In Osmanoglu, 2013, Osmanoglu proposes an approach to assess the current IAM state in an organization against a proposed IAM capability model. He stresses the importance of the assessment inclusiveness or comprehensiveness.

To help in this process, he proposes a systematic table of topics that should be covered as part of the assessment. The table columns depict the People, Processes and Technology dimensions while the rows correspond to organization units. In this classification, Privileged Users (People) and Management of privileged accesses (Process) are placed in the IT and System Owners row along with all technical systems. In contrast, Application Administrators (People) and Business Applications (Technology) are placed in the Lines of business row with access management, joiner, mover, leaver and recertification processes.

In summary, Osmanoglu doesn't expressly state that Application Administrators aren't Privileged Accounts but shows at least that Application Administrators are of a particular nature whose domain is limited to Business Applications and are owned by the business rather than that of IT.

In KPMG, 2018, KPMG proposes a classification of digital accounts. In this classification, the set of privileged accounts expressly comprises Application Administrators.
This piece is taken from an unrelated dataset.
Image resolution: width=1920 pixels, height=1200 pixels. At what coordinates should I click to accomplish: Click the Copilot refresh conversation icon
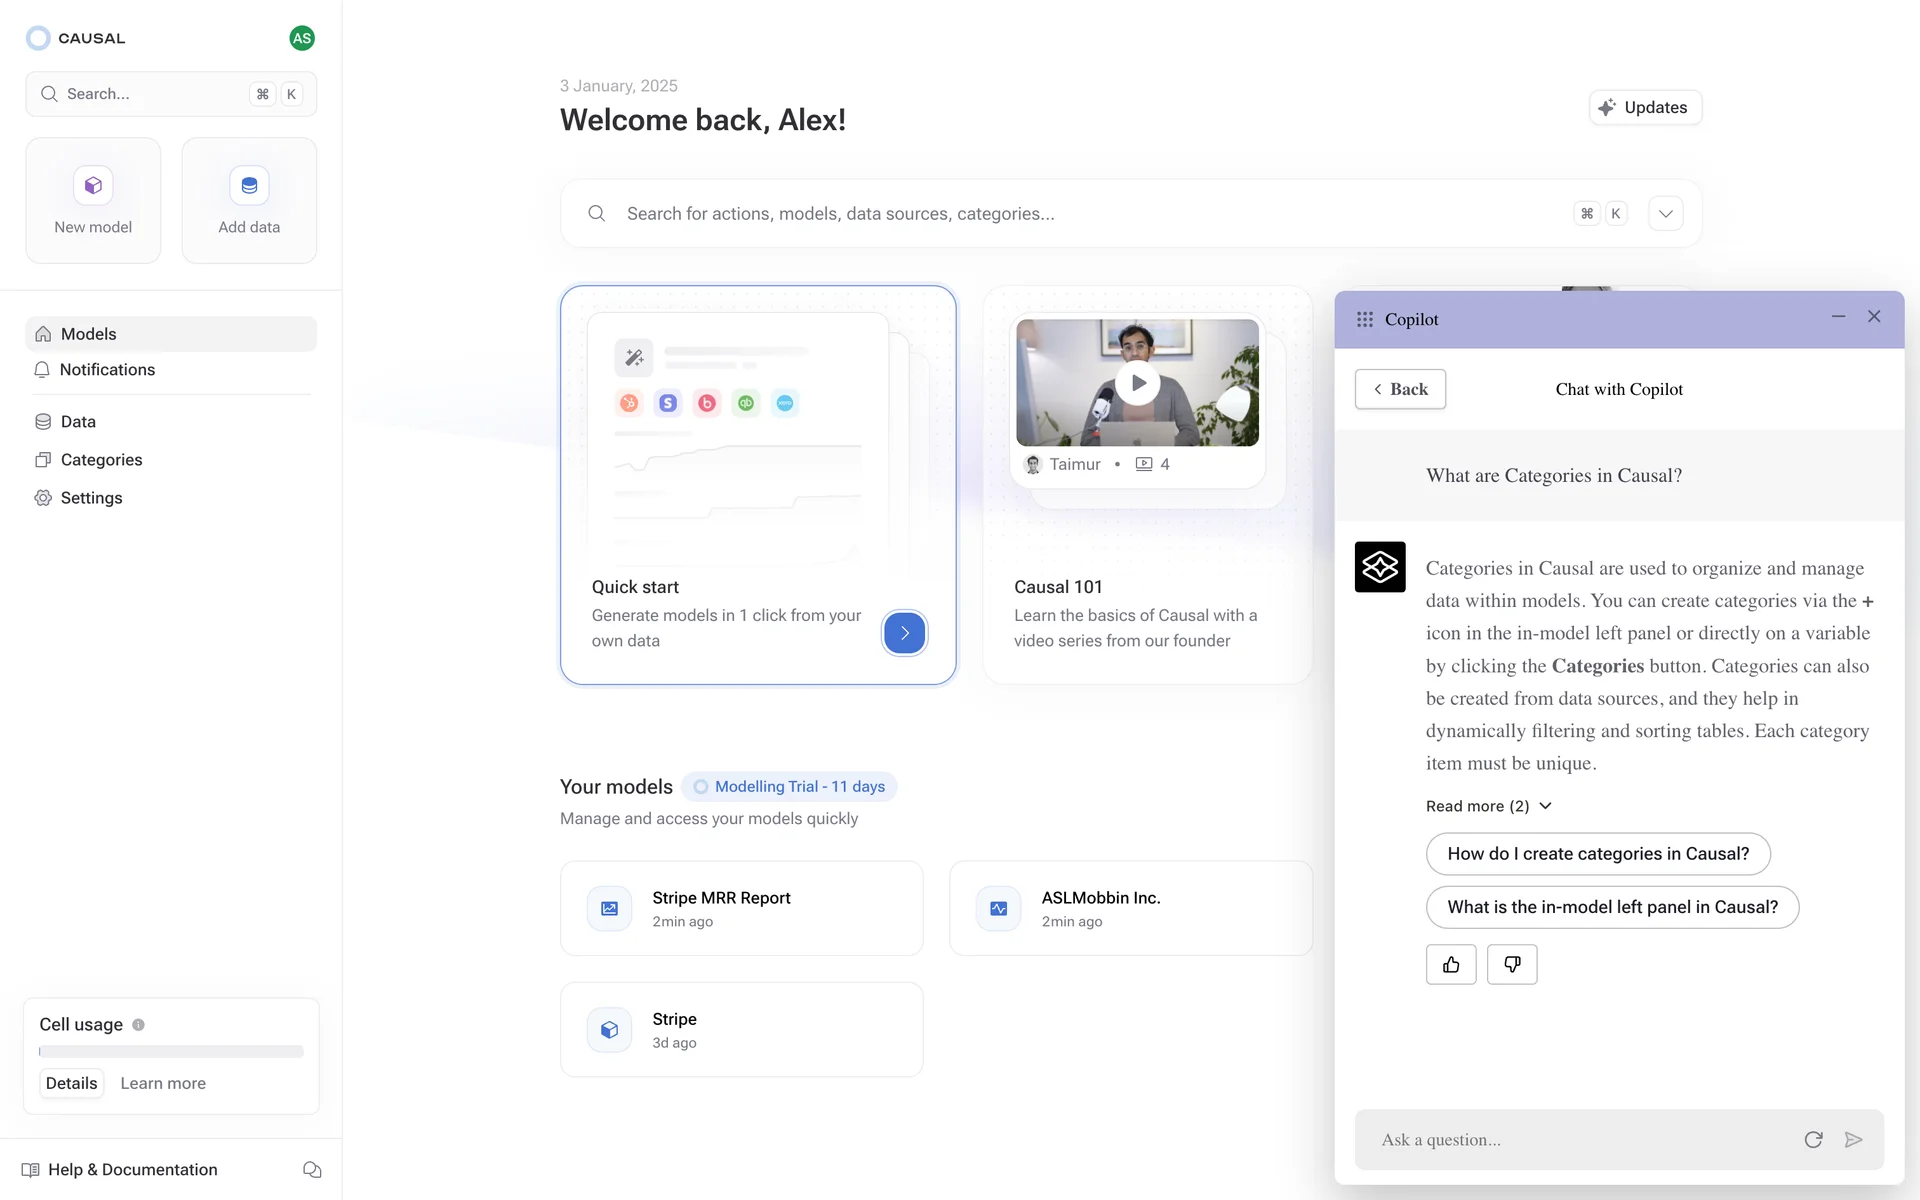point(1813,1139)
The model expressly states that Application Administrators are managed by PAM solutions.

Here, Application Administrators are defined as:

Accounts which have full administrative privileged capabilities within individual applications.

Along the risk and # of users dimensions, Application Administrators is placed right in the middle.

Interestingly, this model proposes an intermediary class between standard application users and privileged accounts: Powerful Accounts where we find application super users, database users and platform remote access users.